While there is no denying that Facebook, Twitter and other social networks help spread critical information when emergencies strike, they can still be problematic and ineffective when compared to other forms of communication. Even the Bangkok terror alert was met with initial skepticism, and while the embassy has close to 40,000 Twitter followers, many of those were not in the area of the threat.
"I do think there is huge potential for this, and we have lots of anecdotal evidence that Twitter is the first place people heard that something big happened (for example, when that plane landed in the Hudson river, or when Osama bin Laden was killed)," Jenn Deering Davis, a principle at TweetReach whose doctoral thesis included a look at the effectiveness of social media in spreading information, said in an email. "But there's little hard data - quantitative or qualitative - about how or even whether this process works."
The main road block to studying how effective Twitter is in spreading messages is that Twitter's Search API is so small that researchers would have to be researching an event as it's happening. "That would mean that we a) knew about it beforehand, and b) could predict the keywords and topics people were going to talk about," Davis said.
In yesterday's incident, the U.S. Embassy used Twitter, Facebook, email, and SMS to direct people to its Web site, where a more detailed description of the threat and an advisory on precautions people should take was posted. The problem with the social media messages -- particularly those sent on Twitter -- was that many recipients questioned the authenticity. That forced US Ambassador Kristie Kenney onto her own Twitter account to assure people the threat was real, and that was time that presumably could have been better spent addressing other aspects of the embassy's response.

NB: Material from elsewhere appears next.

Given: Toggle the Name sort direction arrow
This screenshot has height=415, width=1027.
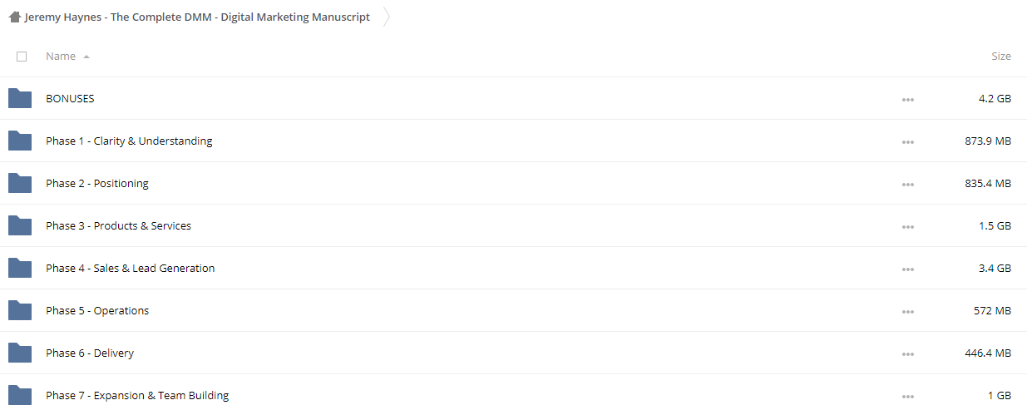Looking at the screenshot, I should point(86,57).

None of this diminishes the potential of social networking as a public safety tool. Davis estimates news could be spread around the worlds within minutes via social media. What public safety officials have to figure out is how to make sure recipients can quickly determine the validity of an alert, how they can encourage recipients to pass along critical information, and how to convey all of the important details in a tweet.
"The U.S. Embassy was able to reach nearly 40,000 people immediately with this one Tweet," said J.D. Ross of Syracuse University's School of Information Studies. "In addition, if an attack or incident were to occur, the Embassy's Twitter account would be seen as a trusted source of information, and the Embassy would have the ability to pull or aggregate information from other social channels that could be valuable during an emergency or crisis period."
Noah Reiter, a former assistant city manager in the city of Sandy Springs, Ga., who now works for Smart911, a technology company focusing on improving responses by emergency personnel, notes that many agencies are now monitoring social media, and they need to be aware that even if they don't actively use it, news they disseminate will eventually find its way onto Facebook and Twitter.
"While most emergency notification systems are opt-in, if a governmental agency has a strong and active social media presence, their followers will help spread the message and do it considerably faster than through other communications platforms," Reiter said. "One last benefit of social media - it's free. If I'm not mistaken, reports indicate that most relied on social media during" last month's shooting of a police officer at Virginia Tech University.